Would it not be useful to show the number of editors in each category. This would help submitters guage how long it might take their site to be reviewed. For example :- a category with one editor and 1000 links is likely to be keeping that one editor very busy and it would be far more worthwhile for the submitter to take the risk on choosing a category close by to their actual category that is not so inundated.

The editor still has full control - so they can decline the entry if inappropriate . I think it would help speed up submissions that could take months or even years
 

jimnoble

DMOZ Meta
Joined
Mar 26, 2002
Messages
18,915
Location
Southern England
We already do show all the editors named to a category at the bottom of its page. Also all the editors higher up the category tree and those on this list can and do work there.

This would help submitters guage how long it might take their site to be reviewed.
We have absolutely no idea when a given site suggestion will be evaluated. Counting editors doesn't give us any kind of clue at all so I doubt if it would help you either.

I urge you not to deliberately suggest your site to the wrong category. When an editor visits the wrong category, s/he's likely to simply move it to the correct one's pile awaiting review. From your point of view, that would force two listing delays instead of one.
 

hutcheson

Curlie Meta
Joined
Mar 23, 2002
Messages
19,136
What Jim said.

This is a perpetual problem in these forums -- people are looking for some way of divining how long the editors will take. There isn't one. We don't know. We can't know. And without any understanding of the ODP processes, you're going to deduce what will happen in 5 months 3 days and 14 hours in the FUTURE from one number ... that might come from as much as two years in the past? Look, if you can do that, you're wasting your time here. Go predict the stock market next year based on two-year-old newspaper cartoon strips!

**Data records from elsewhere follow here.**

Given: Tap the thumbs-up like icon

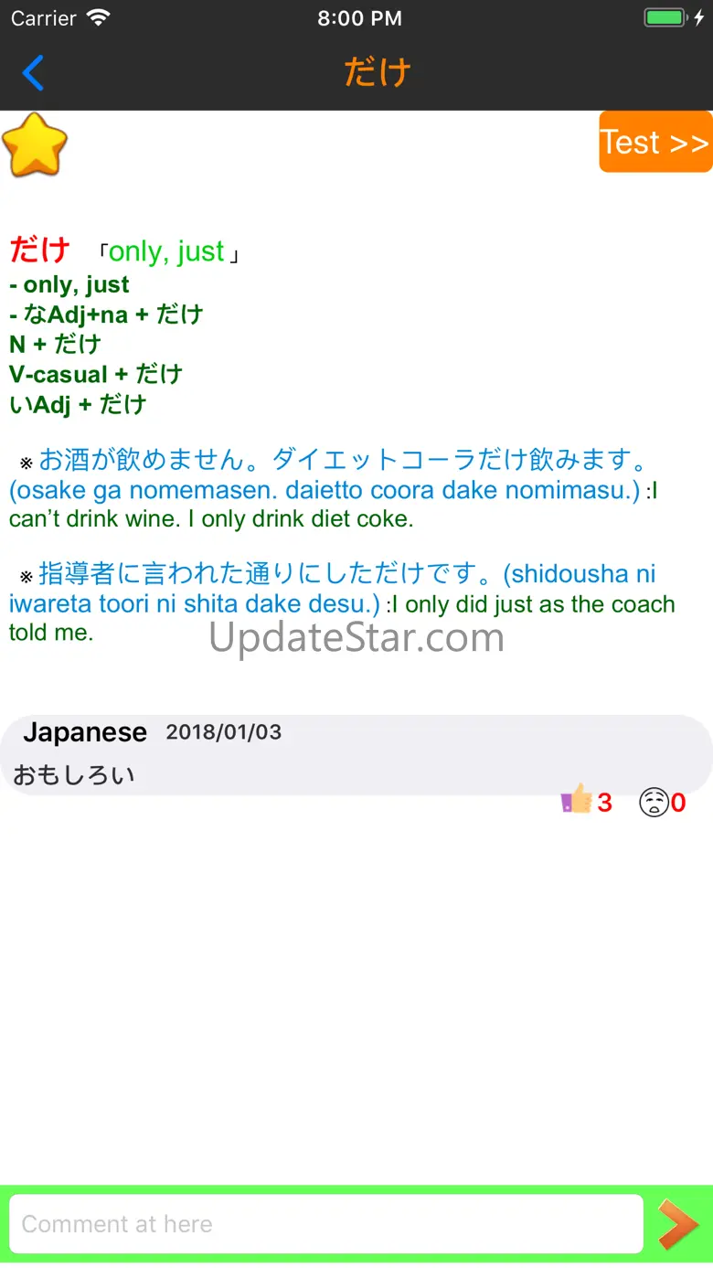Looking at the screenshot, I should [x=576, y=800].
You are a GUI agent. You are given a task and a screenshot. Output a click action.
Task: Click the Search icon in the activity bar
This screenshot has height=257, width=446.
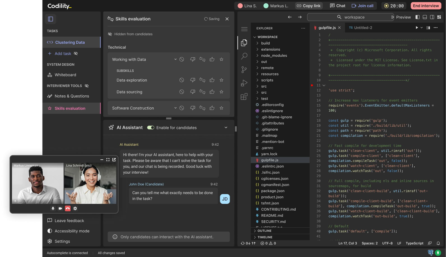(x=244, y=56)
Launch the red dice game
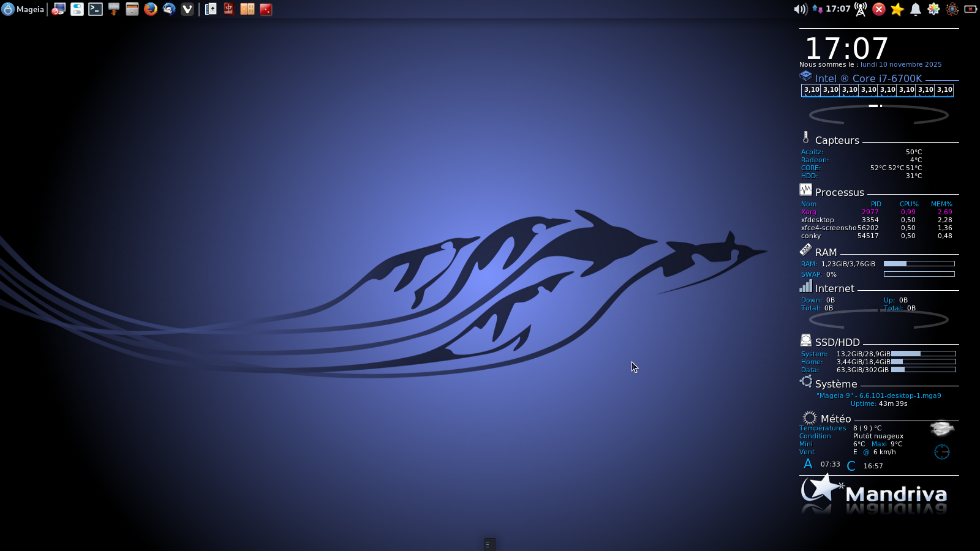This screenshot has width=980, height=551. click(x=266, y=9)
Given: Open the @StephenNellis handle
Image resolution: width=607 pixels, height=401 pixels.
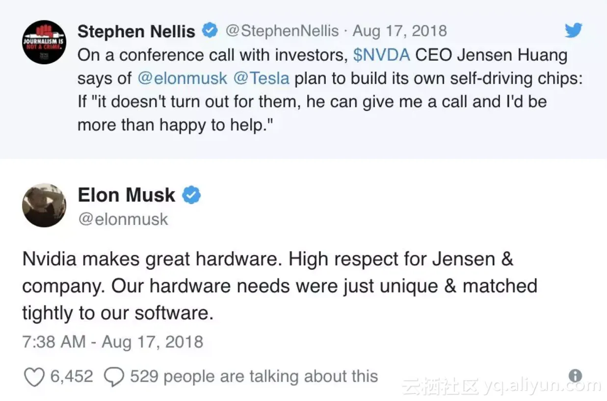Looking at the screenshot, I should 282,31.
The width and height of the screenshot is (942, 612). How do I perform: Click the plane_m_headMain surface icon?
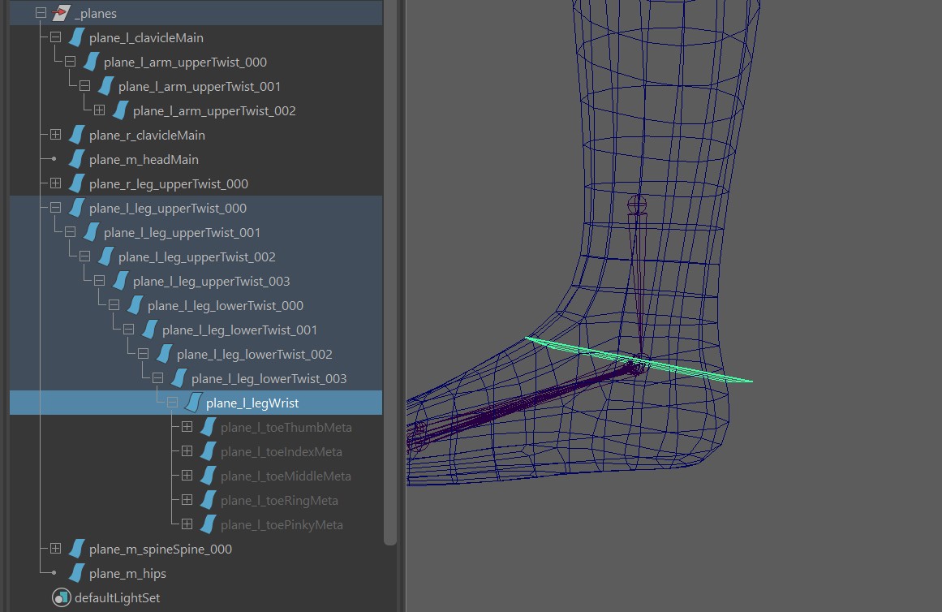click(x=77, y=159)
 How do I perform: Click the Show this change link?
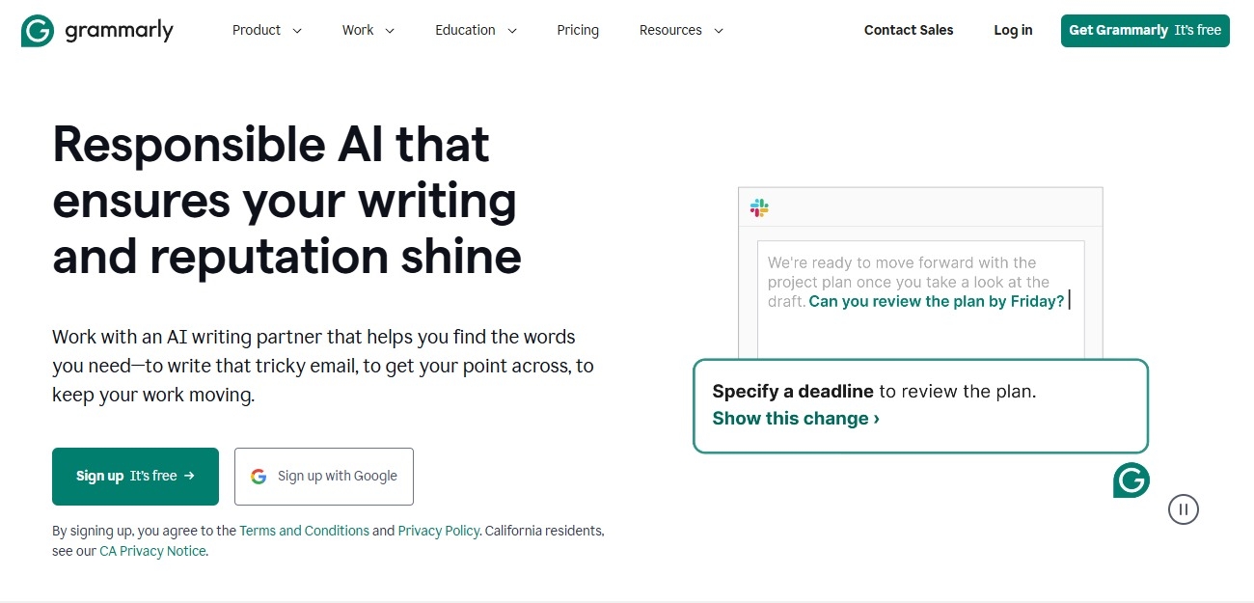(789, 418)
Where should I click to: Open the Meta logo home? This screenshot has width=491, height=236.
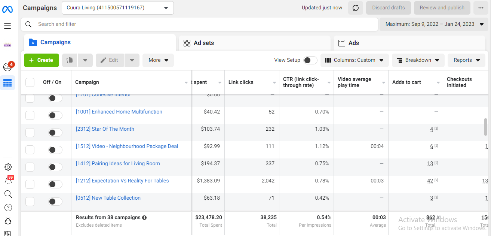pyautogui.click(x=7, y=9)
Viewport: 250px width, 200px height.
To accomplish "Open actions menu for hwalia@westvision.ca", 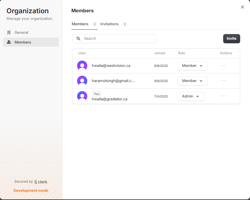I will 223,66.
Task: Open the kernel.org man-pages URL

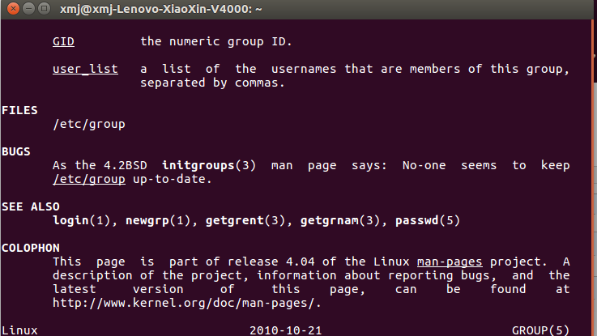Action: coord(187,303)
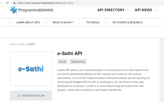Expand the API Directory chevron
This screenshot has height=102, width=164.
point(128,10)
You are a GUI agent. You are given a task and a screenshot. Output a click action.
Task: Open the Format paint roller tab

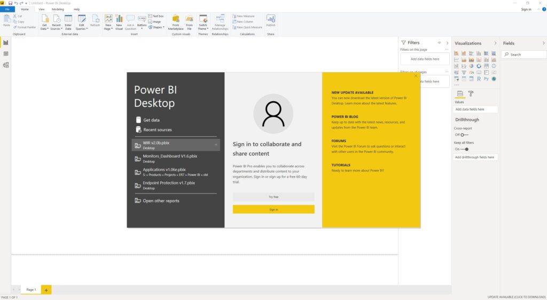tap(471, 94)
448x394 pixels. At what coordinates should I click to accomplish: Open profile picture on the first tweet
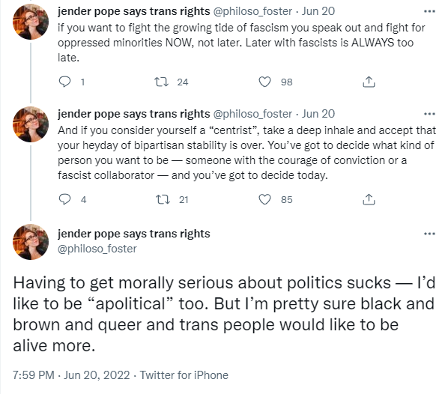click(x=31, y=22)
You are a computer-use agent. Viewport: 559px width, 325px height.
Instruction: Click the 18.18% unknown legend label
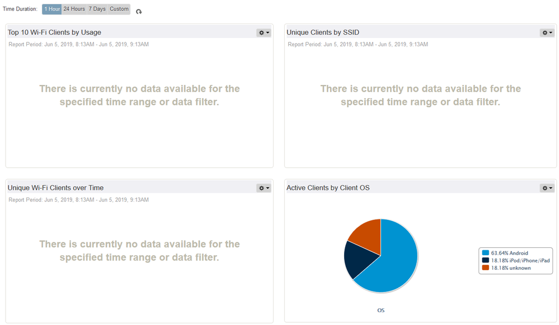click(511, 268)
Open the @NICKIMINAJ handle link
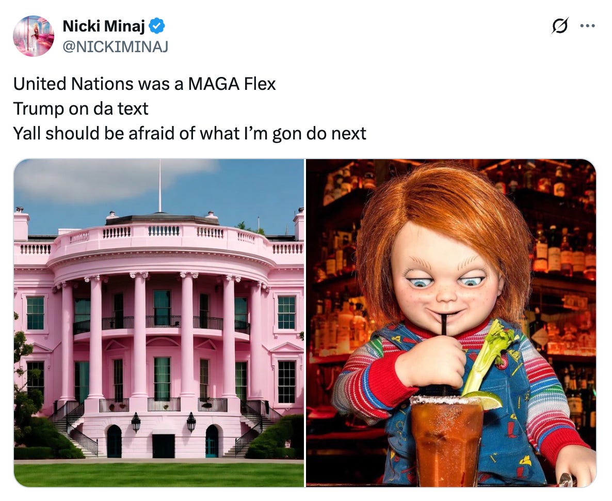 tap(116, 47)
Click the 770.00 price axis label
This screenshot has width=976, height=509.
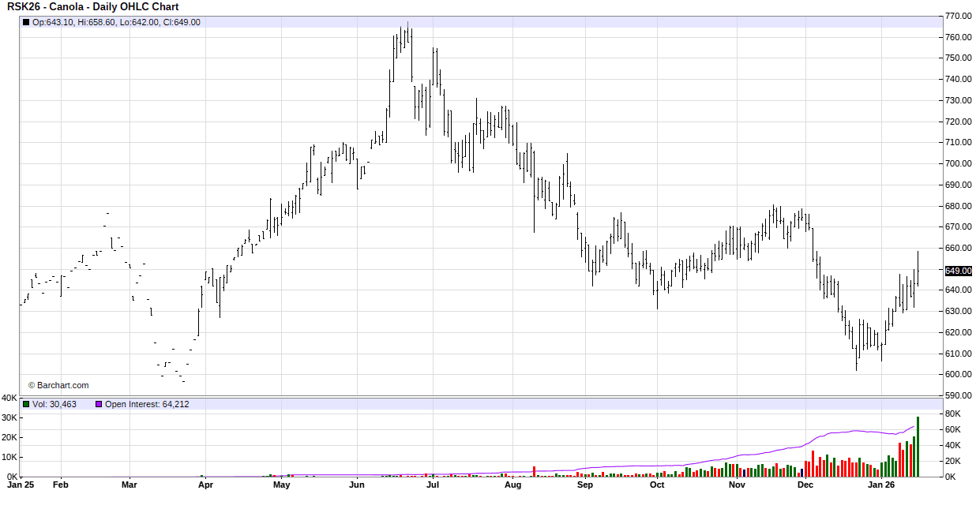pos(958,16)
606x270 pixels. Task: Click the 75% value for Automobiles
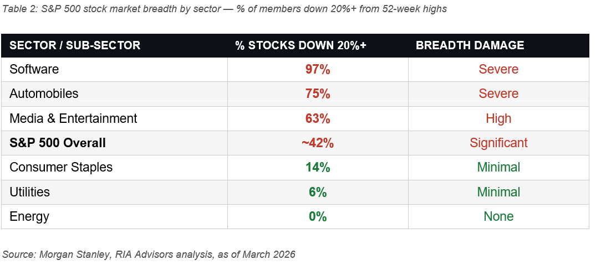[x=318, y=94]
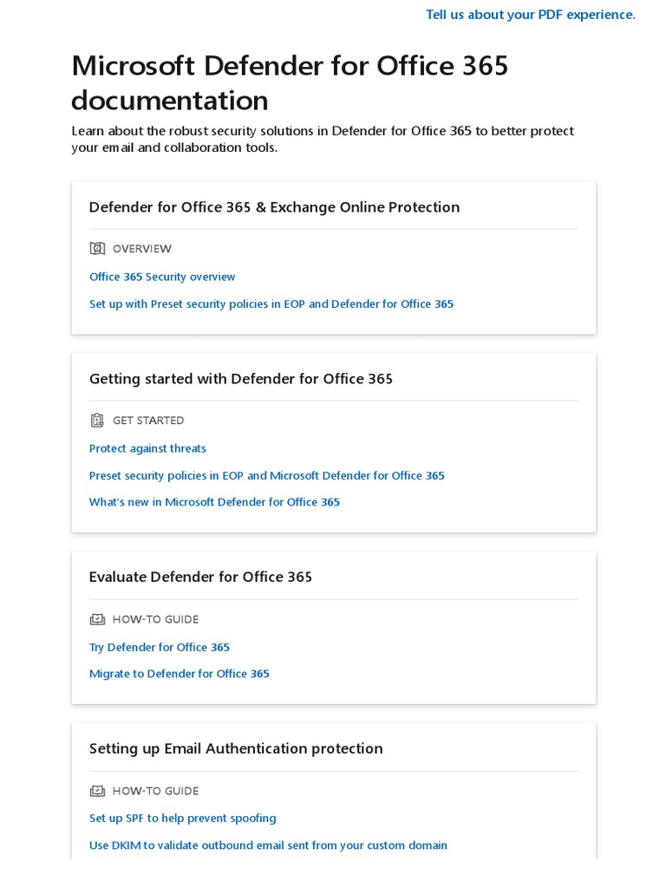Open Migrate to Defender for Office 365 link
This screenshot has width=666, height=888.
(180, 674)

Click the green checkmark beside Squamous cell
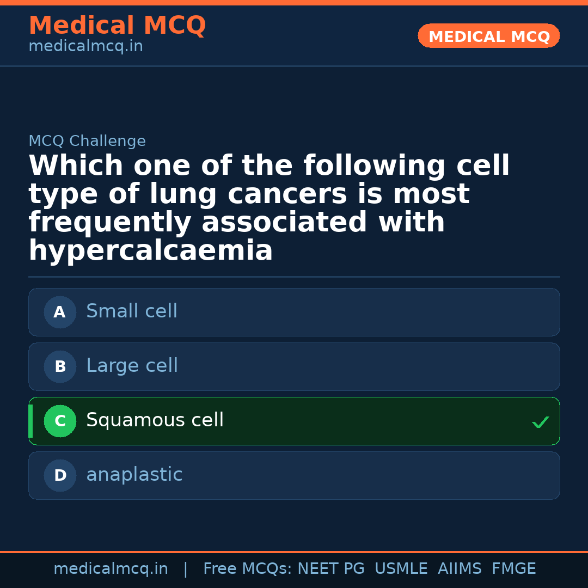click(540, 422)
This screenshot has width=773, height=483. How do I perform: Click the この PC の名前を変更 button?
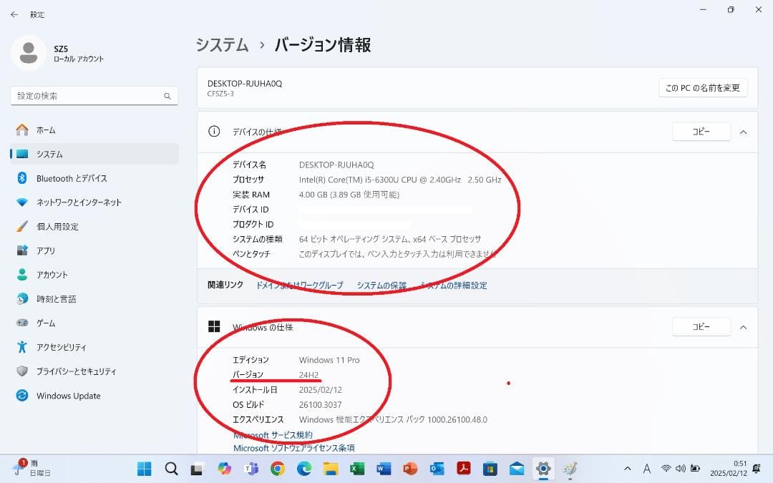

If you have a site that you badly want listed, the only way to preserve your sanity is to think of the process as completely random. You know the old screen saver where sprites randomly bounce around, changing the background color? Put ten thousand sprites on the screen, make it large enough that on average the screen takes, say, a year to cover; put ten thousand OTHER sprites (new submitters) changing the color back.

That's much much less random than the ODP.

Persons with mathematical backgrounds are invited to explain why (apart from the social and efficiency advantages of editor autonomy) this deliberate randomness is significantly more effective at creating a useful directory than deterministic approaches.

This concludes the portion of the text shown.